:: Document
Getting started with prop trading. Learn what you need to know to become a proprietary day trader, including the pros and cons.

The Ultimate Beginner’s Guide to Prop Trading

To become a proprietary day trader, there are a few things you need to know. What is prop trading? How does it work? What are the pros and cons? What are the best proprietary trading firms? If you require answers to these questions, then you want to continue reading.

What is Prop Trading?

The traditional hedge fund works this way – An individual invests their money, the firm trades on their behalf and give commissions based on the agreed timeline.  The people who trade in these firms are day traders but they receive salaries and bonuses just like the average employee.

As a prop trader, you’re more than just an employee. The trading firm trades their own capital with you taking part of the profits. It’s a win-win situation where you only have to leverage your skills to make money for yourself and the company.

Prop trading has the potential to be lucrative, but it doesn’t go without mentioning its barrier of entry and how difficult it is to generate those profits.

 

How Prop Trading Works

As a proprietary day trader, you’re a contractor to a proprietary trading firm, rather than an employee. Prop traders don’t work on hourly wages and do not receive benefits such as health care. You get paid as you generate profits for the firm.

You also get to trade stocks, currencies, options, and/or futures on major global exchanges on the firm’s behalf. A prop trader does not engage in phone sales or cold calls with prospective customers. You’re not a stockbroker or financial adviser and you are less concerned about future trends. Your sole focus is to take advantage of quick trading trends.

 

Prop Trading Salary

 It depends on you – How skilled you are and how much you’re willing to trade daily. There’re different types of proprietary day traders. Some only trade a few times a day for bigger gains.

Other proprietary day traders make hundreds of small trades a day, jumping in and out of the market.

In addition, some trade the entire day, while others only trade certain hours of the day. Proprietary day traders are able to work in the office, where they are initially trained, and some are allowed to work remotely. Although, day traders who are allowed to work from home are typically experienced and have a history of success with the firm, or are hired as experienced traders with a proven track record.

 

Pros of Proprietary Trading

Here’re a few advantages of becoming a proprietary day trader.

  • Working with traders who can help you become profitable
  • Access to more trading capital than you would have on your own
  • Reduced commissions (typically) compared with what retail day traders face
  • Firm trading costs are frequently much lower than what traders could get trading on their own
  • Access to training from professional day traders. you may have to pay for training, as this helps the firm eliminate traders who are not serious
  • No need to worry about the $25,000 pattern day trading margin.

However, if you are new to day trading, then training is important. You want to learn from firms that produce successful traders and are not just making money off of training fees.

Learn more about day trading.
::::
:: Supplied material
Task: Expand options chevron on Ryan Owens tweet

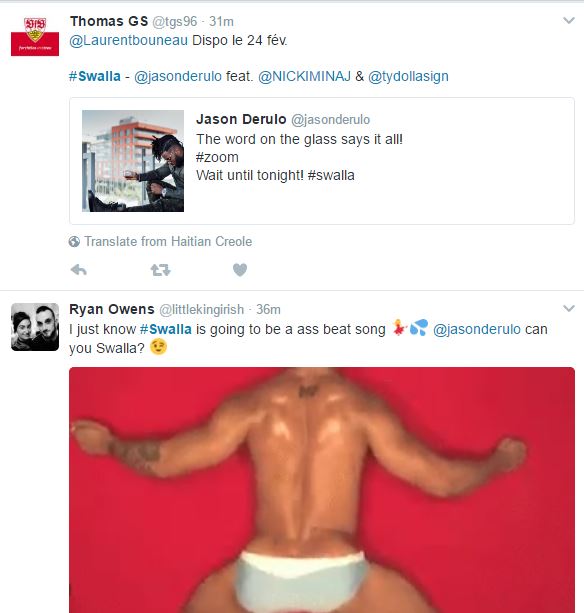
::::
Exercise requirements. Carry on the guide to prop trading, picking up right after its final sentence. The listing is unrelated and can be set aside.

Answer to this problem.
Cons of Proprietary Trading

Nevertheless, there are also some downsides to working as a proprietary day trader:

  • Many firms have moved online because it is cheaper than having a brick and mortar businesses. This means you might not be sitting physically among experienced traders when you start out. Chat rooms and Skype are useful tools, but might not be as effective as having other traders in-person to answer your questions
  • With more firms online, competition for seats on a physical trading floor is high
  • Retail technology has diminished the advantage of proprietary trading forms once had. Retail traders now have access to trading platforms and internet speeds that rival most proprietary resources.
  • While the commissions charged by a prop firm may still be lower, active retail day traders may be able to negotiate better commission rates with their broker
  • Costs charged to traders by some firms may include a seat rental fee, software access fees, marked-up commissions and a percentage of your profits.

If you are an experienced day trader, you should focus on finding the best prop trading firm that helps you maximize your profits.

Also read: How to become a successful day trader

Lastly, if you are considering quitting your current job to day trade, understand that it may take several months or more to start generating an income. Your income can fluctuate with no guarantees of success.

 

Typical Proprietary Firm Structure.

Proprietary trading firms typically have two model types of a slight variation on them:

  • The firm takes a cut of your profits, anywhere from 20-50 per cent. You’re able to start with little or no capital, although paying for training may be required. Firms may also require a deposit to offset any losses a trader incurs. Adequate trading capital is provided by the firm (based on experience and skill). With this model, trader’s profits are the main source of income for the firm. Commissions are typically low (firm makes little or nothing off commissions), allowing traders to generate more income. The firm may also charge a seat rental or software fee. This model is popular in Canada and other parts of the world.
  • The firm takes little or none of your profits, paying 90 to 100 per cent of your gains. Firms leverage your capital, meaning you typically need to have several thousand dollars or more to get started. You get more capital than you would by trading on your own, but the firm is going to make money off of training fees, higher commissions, seat fees, and software fees. This model is prevalent in the United States.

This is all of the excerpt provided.